Lee Sunday Evans Likes to Get Physical With Her Theatre | Playbill

Interview Lee Sunday Evans Likes to Get Physical With Her Theatre The award-winning director puts her spin on Harry Potter scribe Jack Thorne’s latest Off-Broadway play, Sunday, at Atlantic Theater Company.
Lee Sunday Evans

Lee Sunday Evans loves new plays. She’s also built a career collaborating with writers who aren’t afraid to experiment with form. “I’m interested in compelling, incredible stories being told onstage in surprising ways,” says the Obie-winning director. “I tend to gravitate toward scripts that play with that in some way.” Her latest project, the world premiere of Sunday by Tony-winning playwright Jack Thorne (Harry Potter and the Cursed Child) at Off-Broadway’s Atlantic Theater Company, is a play about a group of 20something New York City friends who gather for a book club meeting.

Anxious to prove their intellectual worth, their emotional truths come pouring out. “Being where they are in their lives, there’s a restless searching, a heat, going on in this group of people,” explains Evans. “In this lovely, simple evening that they’re having, there’s also an undercurrent of something else going on. Jack makes room for that in the script in a really exciting way.”

Evans was drawn to the physicality of storytelling in Sunday. “Jack has put these amazing proposals into the script: for internal movements and dance breaks,” says the director and choreographer. As a former dancer, this is where she thrives. “I have a real passion for the emotionality you can connect to in people’s bodies,” she says. “The kind of athleticism and dynamism of actors’ bodies onstage can be so powerful to experience from the audience. I’m interested in physical language having the widest range of expression onstage and the way that can create an intoxicating magnetism.”

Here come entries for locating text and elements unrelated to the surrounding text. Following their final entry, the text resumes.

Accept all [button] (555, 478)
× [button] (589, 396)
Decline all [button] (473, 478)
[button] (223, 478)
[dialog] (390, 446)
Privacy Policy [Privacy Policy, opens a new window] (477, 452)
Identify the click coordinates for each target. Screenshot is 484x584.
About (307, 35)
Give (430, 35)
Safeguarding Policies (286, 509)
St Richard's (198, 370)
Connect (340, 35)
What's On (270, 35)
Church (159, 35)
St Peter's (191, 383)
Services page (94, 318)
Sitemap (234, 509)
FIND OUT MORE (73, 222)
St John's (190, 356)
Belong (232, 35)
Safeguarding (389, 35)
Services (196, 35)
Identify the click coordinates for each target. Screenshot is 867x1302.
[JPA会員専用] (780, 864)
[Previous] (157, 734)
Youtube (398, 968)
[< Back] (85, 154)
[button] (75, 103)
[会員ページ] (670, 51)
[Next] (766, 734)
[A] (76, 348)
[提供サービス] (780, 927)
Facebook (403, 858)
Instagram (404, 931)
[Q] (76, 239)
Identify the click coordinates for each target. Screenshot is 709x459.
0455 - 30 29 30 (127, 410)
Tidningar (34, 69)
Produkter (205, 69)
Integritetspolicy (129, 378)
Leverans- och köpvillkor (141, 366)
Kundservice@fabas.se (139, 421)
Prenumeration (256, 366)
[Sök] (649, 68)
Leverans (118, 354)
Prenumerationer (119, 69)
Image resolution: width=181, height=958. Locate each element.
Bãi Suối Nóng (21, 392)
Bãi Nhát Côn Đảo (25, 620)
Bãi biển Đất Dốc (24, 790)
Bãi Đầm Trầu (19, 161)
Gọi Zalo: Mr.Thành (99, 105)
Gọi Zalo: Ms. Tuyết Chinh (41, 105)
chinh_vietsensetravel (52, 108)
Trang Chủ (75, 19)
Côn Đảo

Sunday, which plays September 4–October 13, is a return Off-Broadway for Thorne, who has penned the scripts to recent Broadway blockbusters like King Kong and Cursed Child. “He has a sharpness of insight about relationships that I think is exciting for people to see in a different context,” says Evans. Her collaboration with the playwright is an exciting new one; the two worked together for the first time during a workshop of Sunday in London.

Just as she is drawn to experimental storytelling, Evans has found her own developmental process to be experimental and exploratory in nature. “There’s something about the ‘not understanding’ in the early stages of a play that I think is really important,” says the director. “It leads me to create productions that I didn’t necessarily imagine when I first read the play.”